(Rows from a dataset)
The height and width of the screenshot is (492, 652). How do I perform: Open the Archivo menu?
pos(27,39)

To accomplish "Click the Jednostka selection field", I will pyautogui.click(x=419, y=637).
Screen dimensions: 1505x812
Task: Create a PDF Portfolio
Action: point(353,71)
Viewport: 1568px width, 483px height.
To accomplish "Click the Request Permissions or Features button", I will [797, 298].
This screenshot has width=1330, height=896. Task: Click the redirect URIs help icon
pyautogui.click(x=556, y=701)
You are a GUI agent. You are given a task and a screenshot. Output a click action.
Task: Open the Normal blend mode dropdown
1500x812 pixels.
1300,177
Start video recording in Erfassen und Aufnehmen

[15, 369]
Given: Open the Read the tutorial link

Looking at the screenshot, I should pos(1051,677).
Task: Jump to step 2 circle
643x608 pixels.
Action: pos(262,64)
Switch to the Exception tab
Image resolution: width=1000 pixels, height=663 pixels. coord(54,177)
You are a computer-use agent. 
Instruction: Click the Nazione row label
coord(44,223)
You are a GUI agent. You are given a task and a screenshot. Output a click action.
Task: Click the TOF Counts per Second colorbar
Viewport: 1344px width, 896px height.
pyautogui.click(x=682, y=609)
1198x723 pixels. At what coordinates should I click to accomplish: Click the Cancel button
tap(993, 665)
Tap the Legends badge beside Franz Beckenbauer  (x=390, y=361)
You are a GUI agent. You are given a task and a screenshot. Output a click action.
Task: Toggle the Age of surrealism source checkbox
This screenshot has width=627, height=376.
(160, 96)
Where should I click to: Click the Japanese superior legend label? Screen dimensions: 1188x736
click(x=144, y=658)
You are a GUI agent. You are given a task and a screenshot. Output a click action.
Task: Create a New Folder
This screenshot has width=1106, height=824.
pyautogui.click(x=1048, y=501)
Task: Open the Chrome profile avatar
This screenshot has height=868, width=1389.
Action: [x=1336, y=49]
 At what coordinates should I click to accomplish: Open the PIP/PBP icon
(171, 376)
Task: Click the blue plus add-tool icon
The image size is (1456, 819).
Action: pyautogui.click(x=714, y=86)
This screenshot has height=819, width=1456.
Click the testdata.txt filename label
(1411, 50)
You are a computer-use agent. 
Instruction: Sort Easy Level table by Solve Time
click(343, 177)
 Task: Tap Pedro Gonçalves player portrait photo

▶ **PROMPT**:
Report each line in the records above that contains the word "will". Copy those lines in full.

▶ **CORRECT ANSWER**:
To accomplish "Click the Jednostka selection field", I will pyautogui.click(x=419, y=637).
To accomplish "Click the Request Permissions or Features button", I will [797, 298].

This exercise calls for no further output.